Return the data that follows exactly. Include every line.

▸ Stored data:
★ ★ ★ ★ ★

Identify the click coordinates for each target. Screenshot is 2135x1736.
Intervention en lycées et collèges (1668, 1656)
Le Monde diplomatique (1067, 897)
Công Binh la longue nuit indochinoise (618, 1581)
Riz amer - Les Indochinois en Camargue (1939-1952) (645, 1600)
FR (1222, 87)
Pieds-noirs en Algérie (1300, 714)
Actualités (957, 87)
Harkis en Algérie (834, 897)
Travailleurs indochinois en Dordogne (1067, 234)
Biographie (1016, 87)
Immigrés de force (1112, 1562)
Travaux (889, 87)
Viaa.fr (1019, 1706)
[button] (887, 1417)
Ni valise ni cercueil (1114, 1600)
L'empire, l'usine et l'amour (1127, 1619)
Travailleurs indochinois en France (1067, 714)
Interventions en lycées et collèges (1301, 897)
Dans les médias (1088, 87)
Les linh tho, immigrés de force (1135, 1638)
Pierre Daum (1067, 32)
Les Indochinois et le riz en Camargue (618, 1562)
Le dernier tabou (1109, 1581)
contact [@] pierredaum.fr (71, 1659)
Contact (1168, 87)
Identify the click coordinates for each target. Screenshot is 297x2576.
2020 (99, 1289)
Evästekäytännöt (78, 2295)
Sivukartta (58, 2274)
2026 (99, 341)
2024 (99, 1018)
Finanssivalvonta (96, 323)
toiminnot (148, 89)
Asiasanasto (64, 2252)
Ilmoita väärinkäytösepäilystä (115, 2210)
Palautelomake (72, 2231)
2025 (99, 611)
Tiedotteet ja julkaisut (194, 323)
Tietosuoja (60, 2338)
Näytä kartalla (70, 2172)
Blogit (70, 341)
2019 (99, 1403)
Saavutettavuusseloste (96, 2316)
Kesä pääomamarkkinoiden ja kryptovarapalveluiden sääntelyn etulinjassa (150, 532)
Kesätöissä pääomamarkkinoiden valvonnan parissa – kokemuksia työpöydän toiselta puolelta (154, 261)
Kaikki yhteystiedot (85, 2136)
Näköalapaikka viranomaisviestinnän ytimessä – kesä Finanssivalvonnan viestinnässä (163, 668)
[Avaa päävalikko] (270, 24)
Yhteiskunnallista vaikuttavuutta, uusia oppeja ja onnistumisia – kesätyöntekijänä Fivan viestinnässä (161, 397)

★ ★ ★ ★ ★

▸ Written solution:
Identify the click coordinates for each target. Screenshot is 2135x1736.
Intervention en lycées et collèges (1668, 1656)
Le Monde diplomatique (1067, 897)
Công Binh la longue nuit indochinoise (618, 1581)
Riz amer - Les Indochinois en Camargue (1939-1952) (645, 1600)
FR (1222, 87)
Pieds-noirs en Algérie (1300, 714)
Actualités (957, 87)
Harkis en Algérie (834, 897)
Travailleurs indochinois en Dordogne (1067, 234)
Biographie (1016, 87)
Immigrés de force (1112, 1562)
Travaux (889, 87)
Viaa.fr (1019, 1706)
[button] (887, 1417)
Ni valise ni cercueil (1114, 1600)
L'empire, l'usine et l'amour (1127, 1619)
Travailleurs indochinois en France (1067, 714)
Interventions en lycées et collèges (1301, 897)
Dans les médias (1088, 87)
Les linh tho, immigrés de force (1135, 1638)
Pierre Daum (1067, 32)
Les Indochinois et le riz en Camargue (618, 1562)
Le dernier tabou (1109, 1581)
contact [@] pierredaum.fr (71, 1659)
Contact (1168, 87)
Identify the click coordinates for each target. Screenshot is 297x2576.
2020 (99, 1289)
Evästekäytännöt (78, 2295)
Sivukartta (58, 2274)
2026 (99, 341)
2024 (99, 1018)
Finanssivalvonta (96, 323)
toiminnot (148, 89)
Asiasanasto (64, 2252)
Ilmoita väärinkäytösepäilystä (115, 2210)
Palautelomake (72, 2231)
2025 (99, 611)
Tiedotteet ja julkaisut (194, 323)
Tietosuoja (60, 2338)
Näytä kartalla (70, 2172)
Blogit (70, 341)
2019 (99, 1403)
Saavutettavuusseloste (96, 2316)
Kesä pääomamarkkinoiden ja kryptovarapalveluiden sääntelyn etulinjassa (150, 532)
Kesätöissä pääomamarkkinoiden valvonnan parissa – kokemuksia työpöydän toiselta puolelta (154, 261)
Kaikki yhteystiedot (85, 2136)
Näköalapaikka viranomaisviestinnän ytimessä – kesä Finanssivalvonnan viestinnässä (163, 668)
[Avaa päävalikko] (270, 24)
Yhteiskunnallista vaikuttavuutta, uusia oppeja ja onnistumisia – kesätyöntekijänä Fivan viestinnässä (161, 397)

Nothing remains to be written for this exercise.